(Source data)
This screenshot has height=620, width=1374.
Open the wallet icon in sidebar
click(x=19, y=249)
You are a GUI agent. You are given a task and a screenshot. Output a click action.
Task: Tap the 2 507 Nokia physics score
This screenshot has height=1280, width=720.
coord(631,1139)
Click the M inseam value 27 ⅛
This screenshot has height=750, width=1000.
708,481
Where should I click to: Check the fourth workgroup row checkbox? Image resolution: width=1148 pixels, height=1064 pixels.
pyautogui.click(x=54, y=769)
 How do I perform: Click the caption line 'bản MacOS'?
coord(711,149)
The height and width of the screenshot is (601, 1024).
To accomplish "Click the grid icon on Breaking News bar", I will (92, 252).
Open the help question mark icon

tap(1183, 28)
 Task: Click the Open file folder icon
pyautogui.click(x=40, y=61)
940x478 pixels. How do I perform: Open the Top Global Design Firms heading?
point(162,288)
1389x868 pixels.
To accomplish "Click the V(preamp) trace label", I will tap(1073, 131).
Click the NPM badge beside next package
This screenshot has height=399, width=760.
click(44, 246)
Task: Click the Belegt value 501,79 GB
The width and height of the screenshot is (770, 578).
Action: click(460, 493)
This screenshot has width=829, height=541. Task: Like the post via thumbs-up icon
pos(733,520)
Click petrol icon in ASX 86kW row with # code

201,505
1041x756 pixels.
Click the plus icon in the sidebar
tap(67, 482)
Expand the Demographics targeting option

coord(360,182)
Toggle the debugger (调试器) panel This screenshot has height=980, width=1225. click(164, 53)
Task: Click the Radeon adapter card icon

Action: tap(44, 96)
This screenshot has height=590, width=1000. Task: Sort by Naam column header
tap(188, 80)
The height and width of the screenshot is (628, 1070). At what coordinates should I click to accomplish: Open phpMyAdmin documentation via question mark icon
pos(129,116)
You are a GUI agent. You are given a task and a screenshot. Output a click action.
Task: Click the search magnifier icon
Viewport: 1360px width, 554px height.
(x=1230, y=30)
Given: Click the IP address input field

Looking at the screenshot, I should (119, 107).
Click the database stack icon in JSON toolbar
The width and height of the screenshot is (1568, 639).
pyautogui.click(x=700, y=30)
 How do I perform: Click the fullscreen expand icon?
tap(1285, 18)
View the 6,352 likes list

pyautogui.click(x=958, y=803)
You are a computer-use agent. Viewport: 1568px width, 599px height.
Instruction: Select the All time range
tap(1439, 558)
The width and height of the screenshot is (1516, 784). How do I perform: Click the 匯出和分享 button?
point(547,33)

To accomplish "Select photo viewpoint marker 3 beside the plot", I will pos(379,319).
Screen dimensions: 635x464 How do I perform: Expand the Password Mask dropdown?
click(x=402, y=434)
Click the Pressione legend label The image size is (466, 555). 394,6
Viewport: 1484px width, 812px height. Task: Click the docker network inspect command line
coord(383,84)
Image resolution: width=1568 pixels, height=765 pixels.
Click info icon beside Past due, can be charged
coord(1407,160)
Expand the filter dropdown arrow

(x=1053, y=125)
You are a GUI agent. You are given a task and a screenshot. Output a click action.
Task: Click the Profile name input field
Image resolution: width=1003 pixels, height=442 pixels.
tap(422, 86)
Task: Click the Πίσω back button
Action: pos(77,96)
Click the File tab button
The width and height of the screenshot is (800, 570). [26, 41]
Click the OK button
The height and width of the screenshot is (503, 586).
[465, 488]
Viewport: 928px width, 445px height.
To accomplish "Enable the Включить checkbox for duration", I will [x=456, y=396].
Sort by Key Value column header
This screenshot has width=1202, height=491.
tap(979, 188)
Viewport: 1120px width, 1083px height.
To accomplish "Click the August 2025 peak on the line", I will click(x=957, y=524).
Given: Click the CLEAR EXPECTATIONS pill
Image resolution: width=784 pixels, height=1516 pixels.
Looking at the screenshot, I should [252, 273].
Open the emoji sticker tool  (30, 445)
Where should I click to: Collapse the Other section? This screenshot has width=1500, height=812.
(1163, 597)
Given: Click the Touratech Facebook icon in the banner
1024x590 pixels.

**Exercise aim:** Write the records above out again precisely.

**Written solution:**
This screenshot has height=620, width=1374.
Open the wallet icon in sidebar
click(x=19, y=249)
You are a GUI agent. You are given a task and a screenshot. Output a click action.
Task: Tap the 2 507 Nokia physics score
This screenshot has height=1280, width=720.
coord(631,1139)
Click the M inseam value 27 ⅛
This screenshot has height=750, width=1000.
708,481
Where should I click to: Check the fourth workgroup row checkbox? Image resolution: width=1148 pixels, height=1064 pixels.
pyautogui.click(x=54, y=769)
 How do I perform: Click the caption line 'bản MacOS'?
coord(711,149)
The height and width of the screenshot is (601, 1024).
To accomplish "Click the grid icon on Breaking News bar", I will (92, 252).
Open the help question mark icon

tap(1183, 28)
 Task: Click the Open file folder icon
pyautogui.click(x=40, y=61)
940x478 pixels. How do I perform: Open the Top Global Design Firms heading?
point(162,288)
1389x868 pixels.
To accomplish "Click the V(preamp) trace label", I will tap(1073, 131).
Click the NPM badge beside next package
This screenshot has height=399, width=760.
click(44, 246)
Task: Click the Belegt value 501,79 GB
The width and height of the screenshot is (770, 578).
Action: click(460, 493)
This screenshot has width=829, height=541. Task: Like the post via thumbs-up icon
pos(733,520)
Click petrol icon in ASX 86kW row with # code

201,505
1041x756 pixels.
Click the plus icon in the sidebar
tap(67, 482)
Expand the Demographics targeting option

coord(360,182)
Toggle the debugger (调试器) panel This screenshot has height=980, width=1225. click(164, 53)
Task: Click the Radeon adapter card icon

Action: tap(44, 96)
This screenshot has height=590, width=1000. Task: Sort by Naam column header
tap(188, 80)
The height and width of the screenshot is (628, 1070). At what coordinates should I click to accomplish: Open phpMyAdmin documentation via question mark icon
pos(129,116)
You are a GUI agent. You are given a task and a screenshot. Output a click action.
Task: Click the search magnifier icon
Viewport: 1360px width, 554px height.
(x=1230, y=30)
Given: Click the IP address input field

Looking at the screenshot, I should (119, 107).
Click the database stack icon in JSON toolbar
The width and height of the screenshot is (1568, 639).
pyautogui.click(x=700, y=30)
 How do I perform: Click the fullscreen expand icon?
tap(1285, 18)
View the 6,352 likes list

pyautogui.click(x=958, y=803)
You are a computer-use agent. Viewport: 1568px width, 599px height.
Instruction: Select the All time range
tap(1439, 558)
The width and height of the screenshot is (1516, 784). How do I perform: Click the 匯出和分享 button?
point(547,33)

To accomplish "Select photo viewpoint marker 3 beside the plot", I will pos(379,319).
Screen dimensions: 635x464 How do I perform: Expand the Password Mask dropdown?
click(x=402, y=434)
Click the Pressione legend label The image size is (466, 555). 394,6
Viewport: 1484px width, 812px height. Task: Click the docker network inspect command line
coord(383,84)
Image resolution: width=1568 pixels, height=765 pixels.
Click info icon beside Past due, can be charged
coord(1407,160)
Expand the filter dropdown arrow

(x=1053, y=125)
You are a GUI agent. You are given a task and a screenshot. Output a click action.
Task: Click the Profile name input field
Image resolution: width=1003 pixels, height=442 pixels.
tap(422, 86)
Task: Click the Πίσω back button
Action: pos(77,96)
Click the File tab button
The width and height of the screenshot is (800, 570). [26, 41]
Click the OK button
The height and width of the screenshot is (503, 586).
[465, 488]
Viewport: 928px width, 445px height.
To accomplish "Enable the Включить checkbox for duration", I will [x=456, y=396].
Sort by Key Value column header
This screenshot has width=1202, height=491.
tap(979, 188)
Viewport: 1120px width, 1083px height.
To accomplish "Click the August 2025 peak on the line", I will click(x=957, y=524).
Given: Click the CLEAR EXPECTATIONS pill
Image resolution: width=784 pixels, height=1516 pixels.
Looking at the screenshot, I should [252, 273].
Open the emoji sticker tool  (30, 445)
Where should I click to: Collapse the Other section? This screenshot has width=1500, height=812.
(1163, 597)
Given: Click the Touratech Facebook icon in the banner
1024x590 pixels.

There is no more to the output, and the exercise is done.